** Start of Data lines **

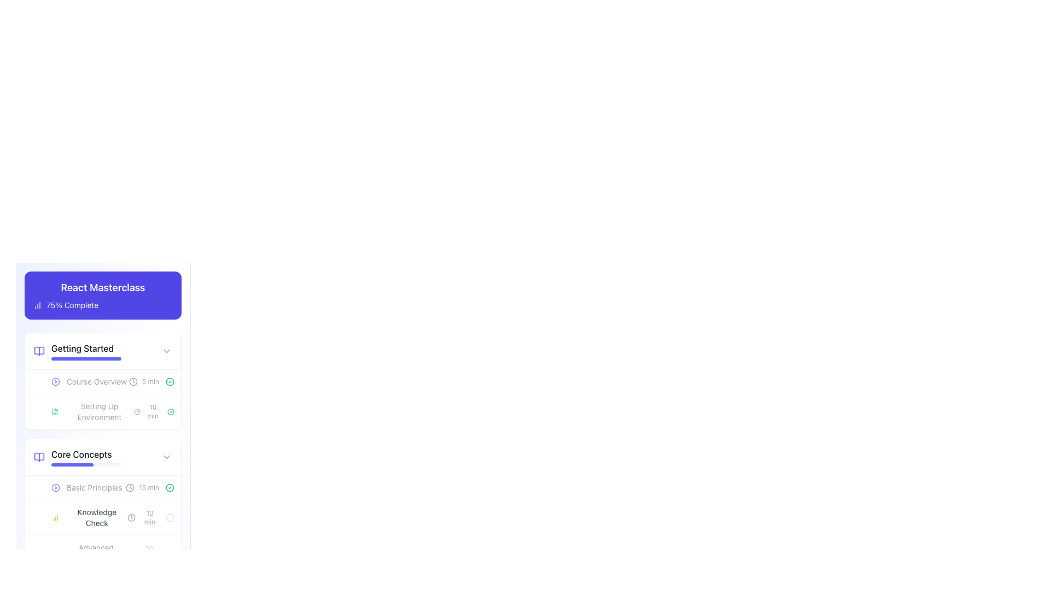  I want to click on text label indicating the duration of the course segment labeled 'Course Overview', which is positioned to the right of the 'Course Overview' text and between a clock icon and a check icon in the 'Getting Started' section of the 'React Masterclass' interface, so click(151, 381).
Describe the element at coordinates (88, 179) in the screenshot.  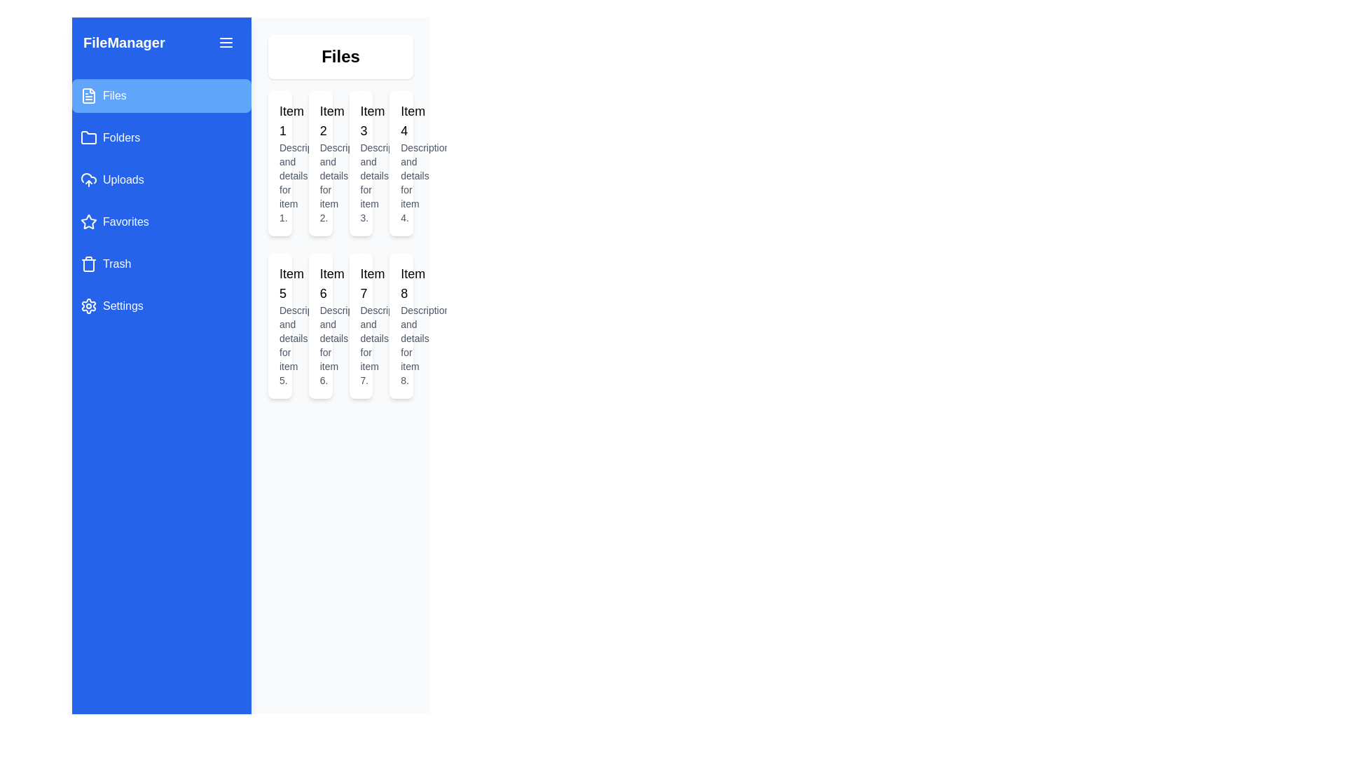
I see `the 'Uploads' icon in the sidebar navigation menu` at that location.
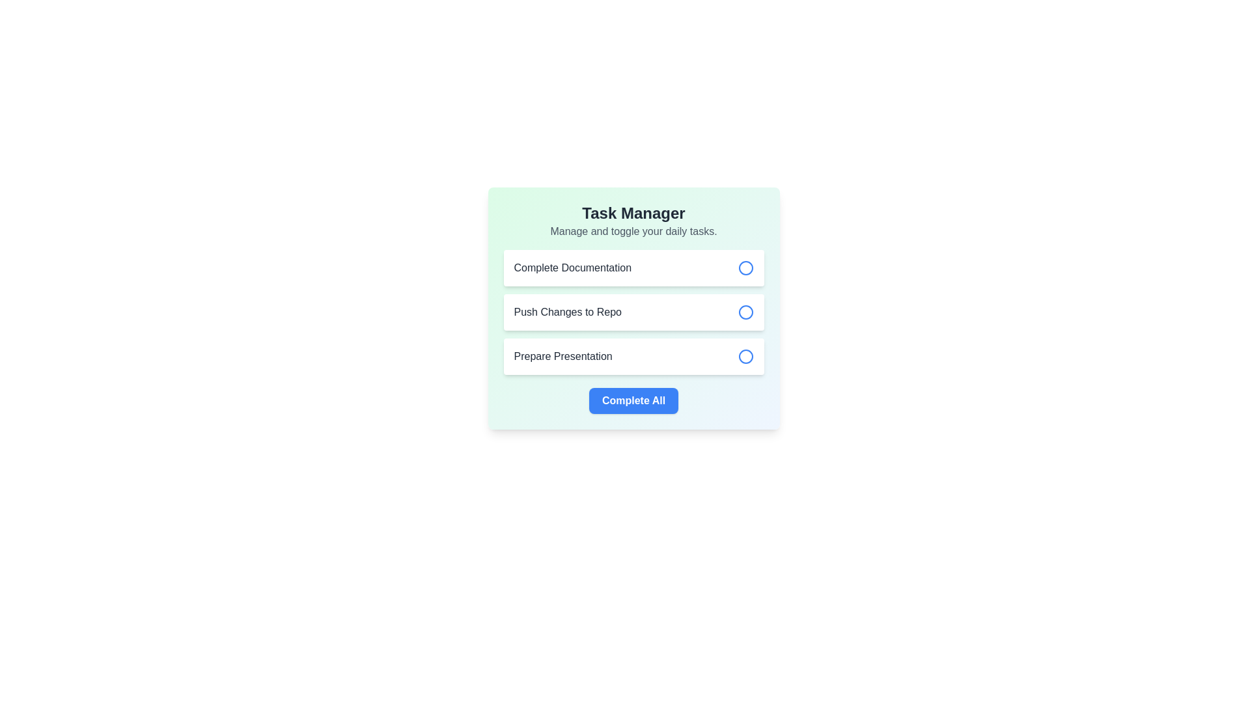 Image resolution: width=1250 pixels, height=703 pixels. I want to click on the blue circular radio button located to the far right of the 'Push Changes to Repo' text in the task manager interface, so click(745, 312).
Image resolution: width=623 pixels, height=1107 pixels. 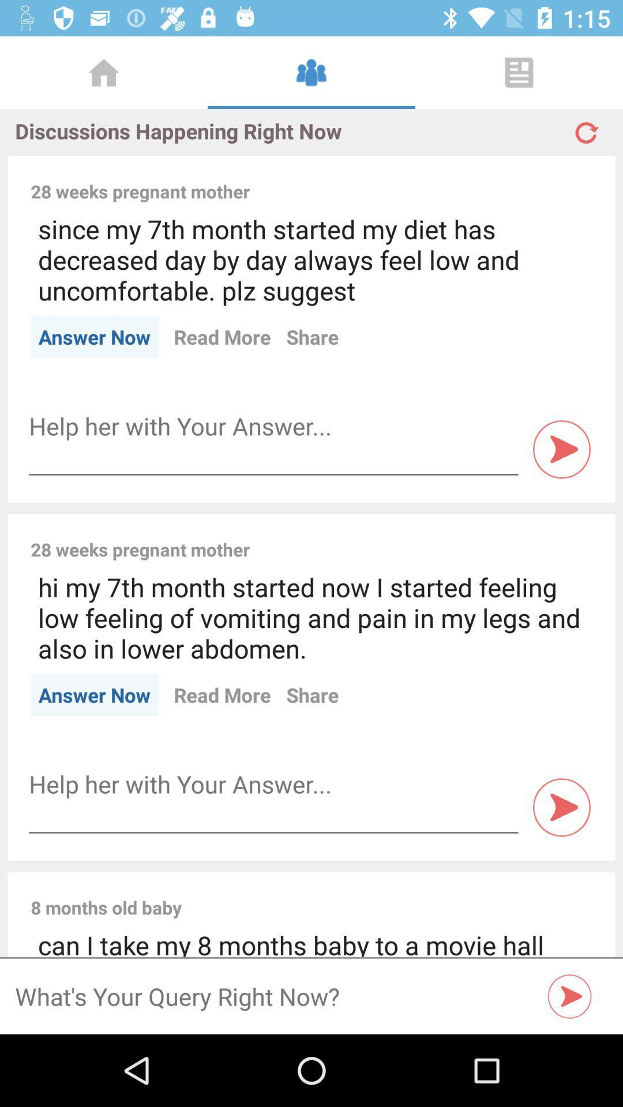 I want to click on submit comment, so click(x=561, y=448).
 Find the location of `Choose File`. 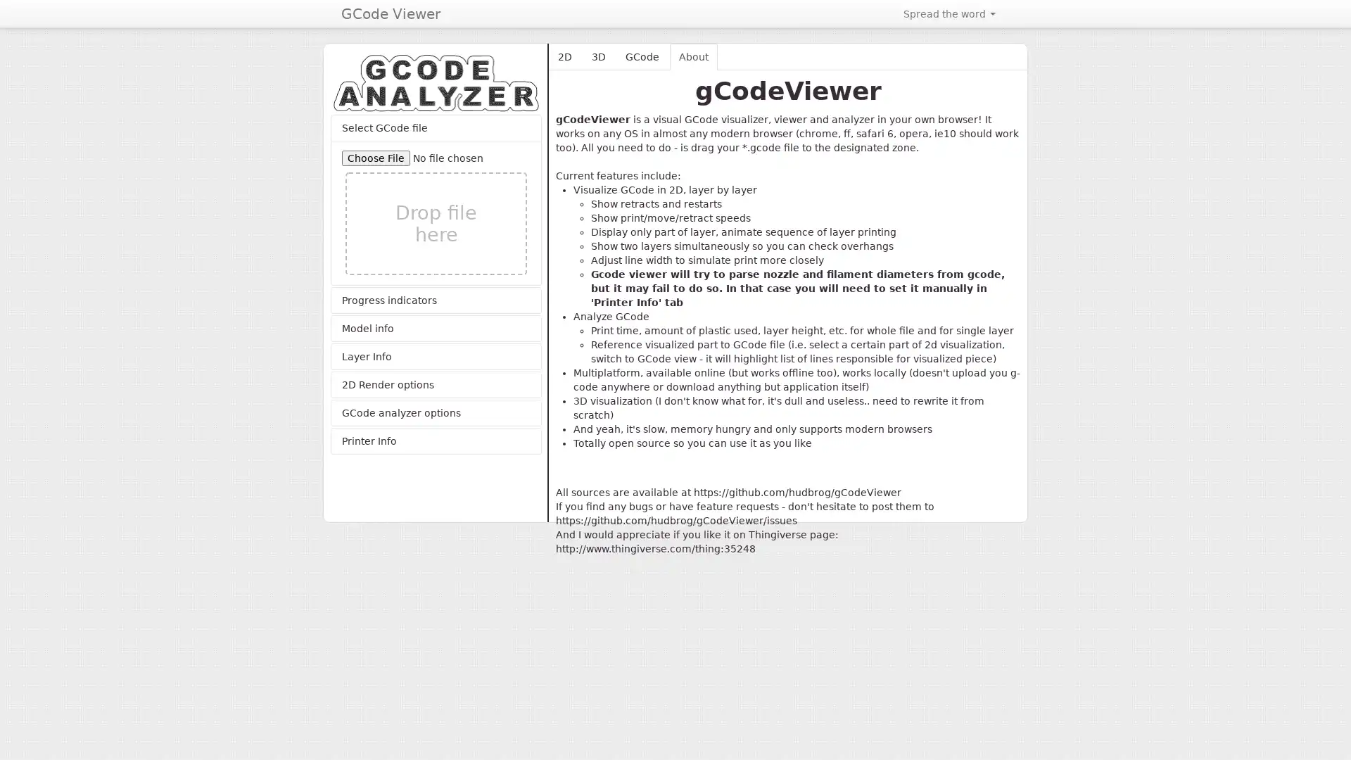

Choose File is located at coordinates (376, 157).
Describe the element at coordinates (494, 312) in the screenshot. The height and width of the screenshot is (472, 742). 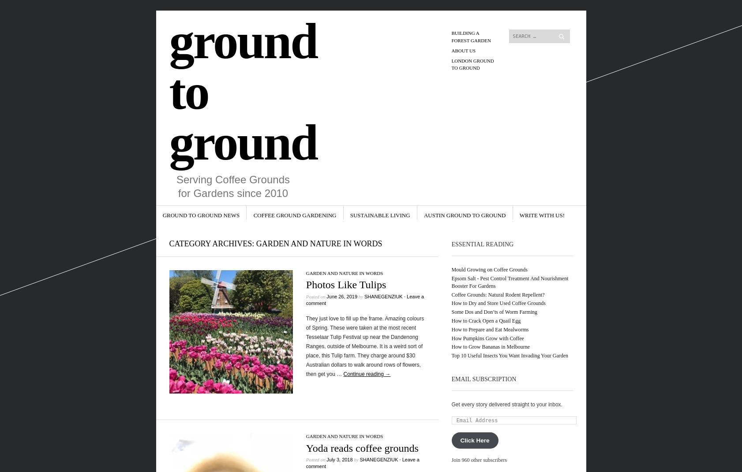
I see `'Some Dos and Don’ts of Worm Farming'` at that location.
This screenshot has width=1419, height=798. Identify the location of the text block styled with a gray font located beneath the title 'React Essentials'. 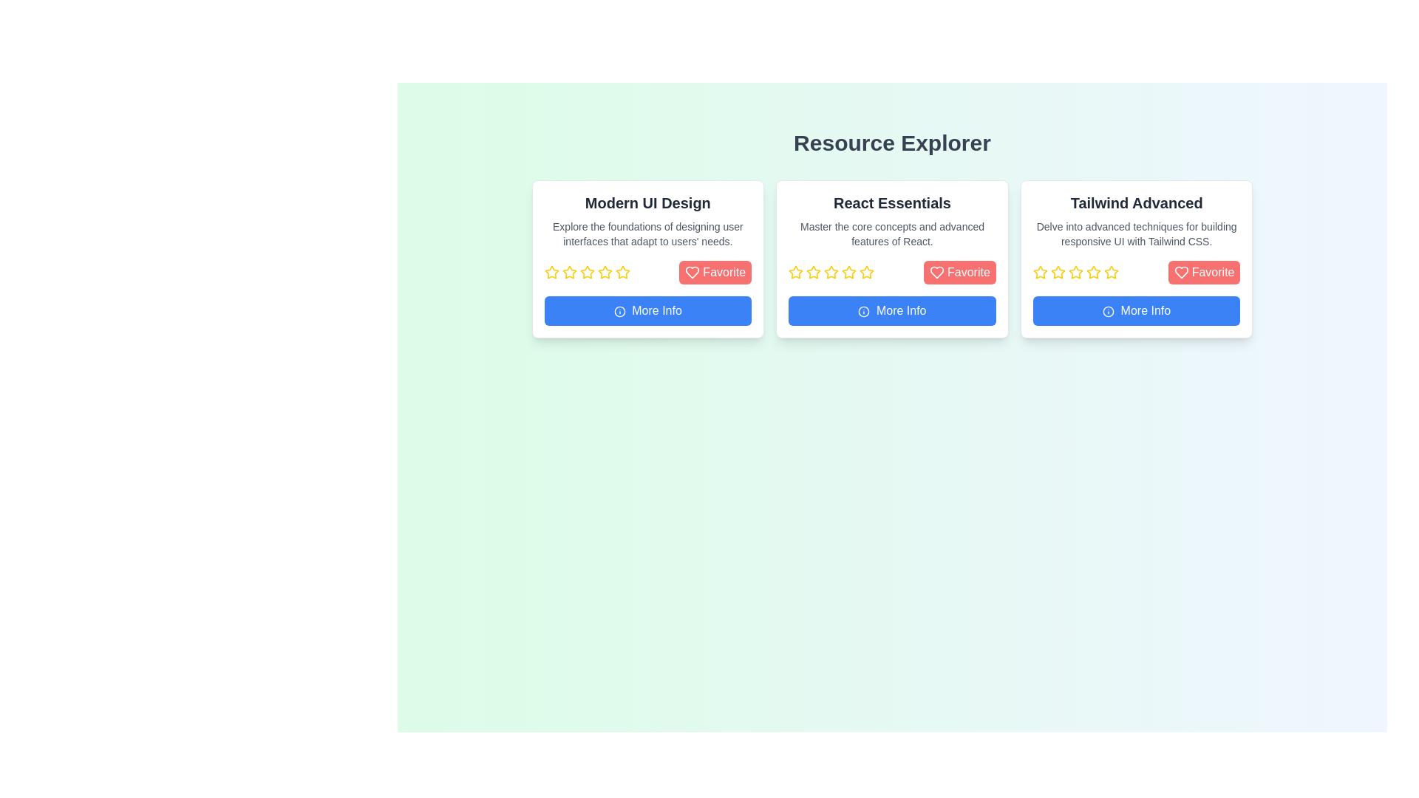
(891, 233).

** End of Data lines **

[Task prompt] Update the rows from the line holding "Describe the element at coordinates (494, 312)" through the end of the rows, inclusive, by replacing "screenshot" with "image" and leaving everything else unchanged. Omit the pictures from your answer.

[Response to the exercise]
Describe the element at coordinates (494, 312) in the image. The height and width of the image is (472, 742). 
I see `'Some Dos and Don’ts of Worm Farming'` at that location.
This image has width=1419, height=798. Identify the location of the text block styled with a gray font located beneath the title 'React Essentials'. 
(891, 233).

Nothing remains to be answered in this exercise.